> [MATERIAL PROVIDED]
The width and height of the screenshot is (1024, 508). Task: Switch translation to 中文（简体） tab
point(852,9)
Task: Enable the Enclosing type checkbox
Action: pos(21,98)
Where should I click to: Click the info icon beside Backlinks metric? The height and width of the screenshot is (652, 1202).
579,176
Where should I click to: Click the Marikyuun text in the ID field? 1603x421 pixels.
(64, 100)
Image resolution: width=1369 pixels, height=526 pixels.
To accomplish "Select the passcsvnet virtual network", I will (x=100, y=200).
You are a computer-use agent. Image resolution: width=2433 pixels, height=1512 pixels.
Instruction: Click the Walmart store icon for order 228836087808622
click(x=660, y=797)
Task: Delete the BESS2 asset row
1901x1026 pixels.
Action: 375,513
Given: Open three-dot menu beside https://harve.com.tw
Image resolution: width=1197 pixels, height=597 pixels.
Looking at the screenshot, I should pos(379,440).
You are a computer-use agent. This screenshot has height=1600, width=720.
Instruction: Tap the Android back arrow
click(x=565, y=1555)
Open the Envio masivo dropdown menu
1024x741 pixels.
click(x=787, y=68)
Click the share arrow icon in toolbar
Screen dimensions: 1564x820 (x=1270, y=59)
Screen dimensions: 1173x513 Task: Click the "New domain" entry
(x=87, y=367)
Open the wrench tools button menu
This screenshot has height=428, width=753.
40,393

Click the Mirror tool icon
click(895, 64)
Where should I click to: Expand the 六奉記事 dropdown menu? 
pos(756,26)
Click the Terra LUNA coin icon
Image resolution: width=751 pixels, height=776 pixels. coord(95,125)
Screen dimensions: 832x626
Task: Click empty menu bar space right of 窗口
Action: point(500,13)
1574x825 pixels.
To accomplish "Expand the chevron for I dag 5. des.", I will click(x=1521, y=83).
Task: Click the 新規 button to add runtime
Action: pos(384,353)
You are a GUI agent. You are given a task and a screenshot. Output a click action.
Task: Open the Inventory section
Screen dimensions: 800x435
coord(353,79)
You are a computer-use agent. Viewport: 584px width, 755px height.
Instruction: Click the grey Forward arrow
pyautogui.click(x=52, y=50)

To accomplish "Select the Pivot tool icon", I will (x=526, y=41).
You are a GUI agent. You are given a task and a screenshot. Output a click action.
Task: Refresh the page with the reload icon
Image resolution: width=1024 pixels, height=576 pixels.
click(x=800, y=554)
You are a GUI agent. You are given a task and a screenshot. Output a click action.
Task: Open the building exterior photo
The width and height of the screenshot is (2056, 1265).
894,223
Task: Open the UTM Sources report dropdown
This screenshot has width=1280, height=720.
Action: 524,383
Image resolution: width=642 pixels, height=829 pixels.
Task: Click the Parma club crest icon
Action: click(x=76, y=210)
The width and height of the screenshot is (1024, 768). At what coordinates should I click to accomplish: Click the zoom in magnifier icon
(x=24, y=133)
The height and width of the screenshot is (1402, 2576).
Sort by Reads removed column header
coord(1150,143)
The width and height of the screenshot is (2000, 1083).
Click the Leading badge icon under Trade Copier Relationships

> [TASK TO COMPLETE] Rename every "Instruction" in the records above to "Command", and give the records again with nothing else changed.

> [THE COMPLETED TASK]
The width and height of the screenshot is (1024, 508). Task: Switch translation to 中文（简体） tab
point(852,9)
Task: Enable the Enclosing type checkbox
Action: pos(21,98)
Where should I click to: Click the info icon beside Backlinks metric? The height and width of the screenshot is (652, 1202).
579,176
Where should I click to: Click the Marikyuun text in the ID field? 1603x421 pixels.
(64, 100)
Image resolution: width=1369 pixels, height=526 pixels.
To accomplish "Select the passcsvnet virtual network", I will (x=100, y=200).
You are a computer-use agent. Image resolution: width=2433 pixels, height=1512 pixels.
Command: Click the Walmart store icon for order 228836087808622
click(x=660, y=797)
Task: Delete the BESS2 asset row
1901x1026 pixels.
Action: 375,513
Given: Open three-dot menu beside https://harve.com.tw
Image resolution: width=1197 pixels, height=597 pixels.
Looking at the screenshot, I should pos(379,440).
You are a computer-use agent. This screenshot has height=1600, width=720.
Command: Tap the Android back arrow
click(x=565, y=1555)
Open the Envio masivo dropdown menu
1024x741 pixels.
click(x=787, y=68)
Click the share arrow icon in toolbar
Screen dimensions: 1564x820 (x=1270, y=59)
Screen dimensions: 1173x513 Task: Click the "New domain" entry
(x=87, y=367)
Open the wrench tools button menu
This screenshot has height=428, width=753.
40,393

Click the Mirror tool icon
click(895, 64)
Where should I click to: Expand the 六奉記事 dropdown menu? 
pos(756,26)
Click the Terra LUNA coin icon
Image resolution: width=751 pixels, height=776 pixels. coord(95,125)
Screen dimensions: 832x626
Task: Click empty menu bar space right of 窗口
Action: point(500,13)
1574x825 pixels.
To accomplish "Expand the chevron for I dag 5. des.", I will click(x=1521, y=83).
Task: Click the 新規 button to add runtime
Action: pos(384,353)
You are a GUI agent. You are given a task and a screenshot. Output a click action.
Task: Open the Inventory section
Screen dimensions: 800x435
coord(353,79)
You are a computer-use agent. Viewport: 584px width, 755px height.
Command: Click the grey Forward arrow
pyautogui.click(x=52, y=50)

To accomplish "Select the Pivot tool icon", I will (x=526, y=41).
You are a GUI agent. You are given a task and a screenshot. Output a click action.
Task: Refresh the page with the reload icon
Image resolution: width=1024 pixels, height=576 pixels.
click(x=800, y=554)
You are a GUI agent. You are given a task and a screenshot. Output a click action.
Task: Open the building exterior photo
The width and height of the screenshot is (2056, 1265).
894,223
Task: Open the UTM Sources report dropdown
This screenshot has width=1280, height=720.
Action: 524,383
Image resolution: width=642 pixels, height=829 pixels.
Task: Click the Parma club crest icon
Action: click(x=76, y=210)
The width and height of the screenshot is (1024, 768). At what coordinates should I click to accomplish: Click the zoom in magnifier icon
(x=24, y=133)
The height and width of the screenshot is (1402, 2576).
Sort by Reads removed column header
coord(1150,143)
The width and height of the screenshot is (2000, 1083).
Click the Leading badge icon under Trade Copier Relationships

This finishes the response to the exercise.